Thus, we estimated a 90% efficacy of BB on in-patient skin microbial load when compared with the control group (CBB), which showed low effectiveness (20%) since 80% of its participants were colonized.

To rule out bias in the interpretation of data, multiple logistic regressions were performed to evaluate the relationship between type of bath and positive results in the second culture, adjusting for the use of antibiotics. This analysis showed that there was no statistically significant association between the participants' use of antibiotics (p = 0.966) and negative results from the cultures (p < 0.001). The effect of BB was independent of the use of antibiotics during the monitoring of the groups.


BB (Bag Bath®) had a 90% estimated efficacy on skin microbial load, while CBB's was 20%, colonizing 80% of the participants.

Among the colonization cases, we isolated two instances of methicillin-resistant Staphylococcus aureus (MRSA), multidrug-resistant bacteria present in the hospital environment and difficult to treat due to their antimicrobial resistance profile.(14)

Thus, this study proves the benefit of the product in the control of inpatient skin microbial load, and it is presumed to be a barrier to hospital microbial spread.

On the other hand, the low effectiveness of CBBs in preventing the spread of microorganisms alerts the nursing field to the need for investment in research to support re-evaluating this procedure, regarding both its execution and the qualitative and quantitative safety of the objects used, so that they do not act as fomites.

These principles guided American nurse Susan M. Skewes and collaborators, responsible for the invention and patenting of Bag Bath® in 1994, after eight years of study and enhancements. The product was designed to abolish the use of basins, water, soap, bath gloves, and towels, in order to prevent cross-contamination between body parts and preserve patient skin integrity.(11)

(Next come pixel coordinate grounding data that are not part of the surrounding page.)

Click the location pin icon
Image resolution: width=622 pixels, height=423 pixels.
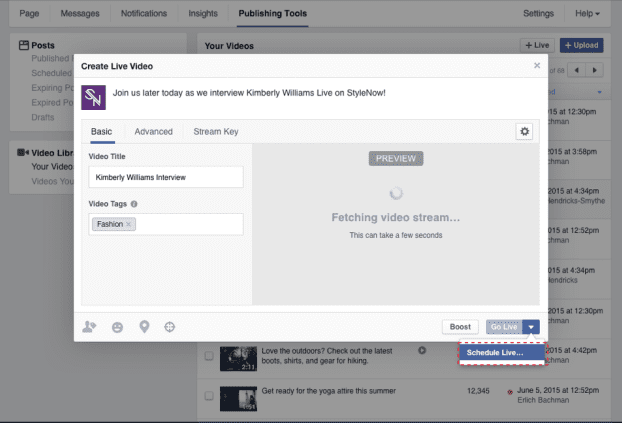click(144, 326)
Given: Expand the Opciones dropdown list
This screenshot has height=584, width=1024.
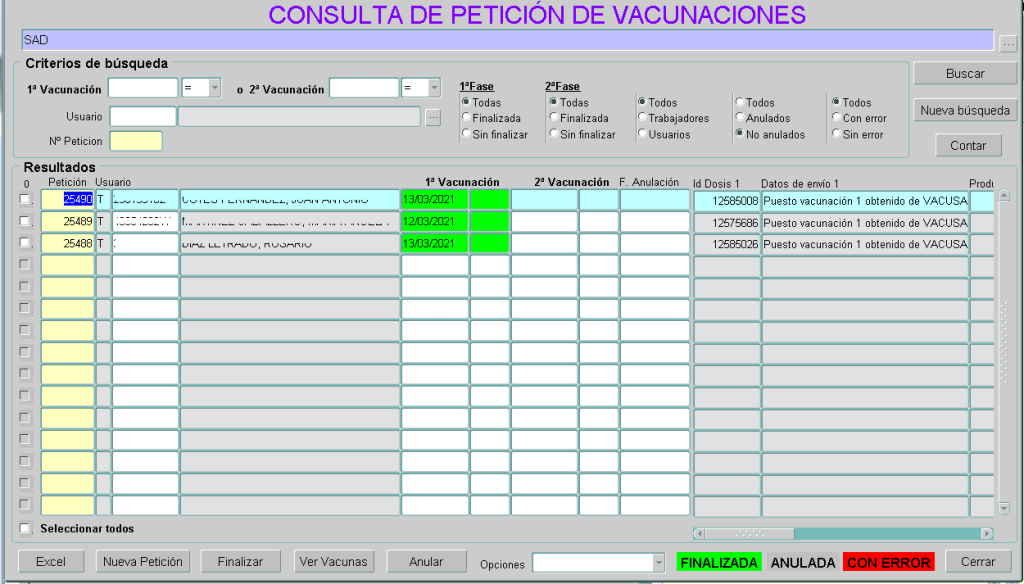Looking at the screenshot, I should [658, 563].
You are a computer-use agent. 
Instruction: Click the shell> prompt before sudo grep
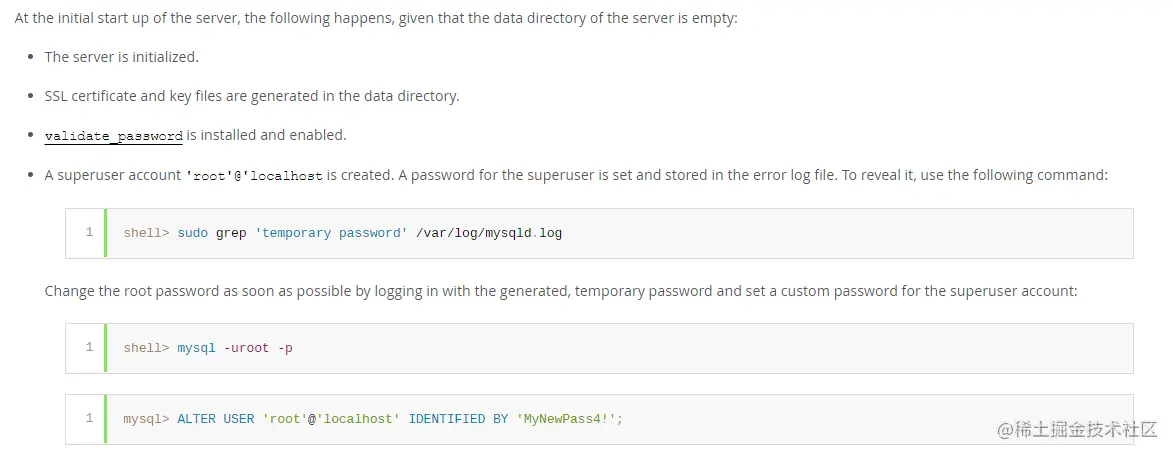[x=147, y=233]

Skin integrity is preserved because bag bath eliminates the use of soap, especially bar soap, with an alkaline pH (between 10 and 12),(11) which modifies skin pH, which is slightly acid (between 3 and 5) due in part to the secretion of fatty acids and lactic acid by sebaceous glands. These substances contribute to the high resistance of the skin and mucous tunics to microbial invasion.(15,16)

We infer that the low effectiveness of CBB for preventing the spread of microorganisms is caused by the limited use of three washcloths and one towel for the whole procedure, as well as the quality of reprocessing and storage of basins, buckets, jugs, and bedpans.

It should be noted that the SOP for the CBB (Annex 1) evaluated in this study was based on references from the literature that are considered basic in nursing professional training.(15) When the SOP was proposed, the nurses at the institution where this study took place noted that some books failed to even estimate the number of washcloths needed.(16) These professionals thought it was prudent to use three washcloths, the first one to wash the body segments and the genitalia, the second one to rinse them, and the third one to wash the back, glutes and the perianal area. This causes the same rinsing washcloth to be used in the whole bed bath procedure.

Another relevant factor that might have contributed to the low efficacy of the CBB evaluated in this study is related to the objects used, such as basins, buckets, jugs, bedpans, water, soap, and fabric items (washcloths and towel), because they might have acted as fomites.

This inference comes from scientific evidence produced by research analyzing microbiologically the objects employed in the procedure, such as bowls,(46) soap,(7) and water.(8) Our study was prompted by these evidence, as contextualized in the introduction section, with a special concern regarding the lack of care for the quality of these items when (re)using them.

In Brazil, water basins, buckets, jugs and bedpans, are made from stainless steel and re-processed, while in hospitals from the United States(4,6) and Canada,(4) the basins are meant to be used individually.(4,6)

Two studies conducted in hospitals from these countries showed bacterial growth in bed bath washbasins for individual use.(4,6) When they were not cleaned, not dried outdoors, and were used in at least two baths, the percentage was 98%,(4) reduced to 62.2% when cleaned with soap and water.(6)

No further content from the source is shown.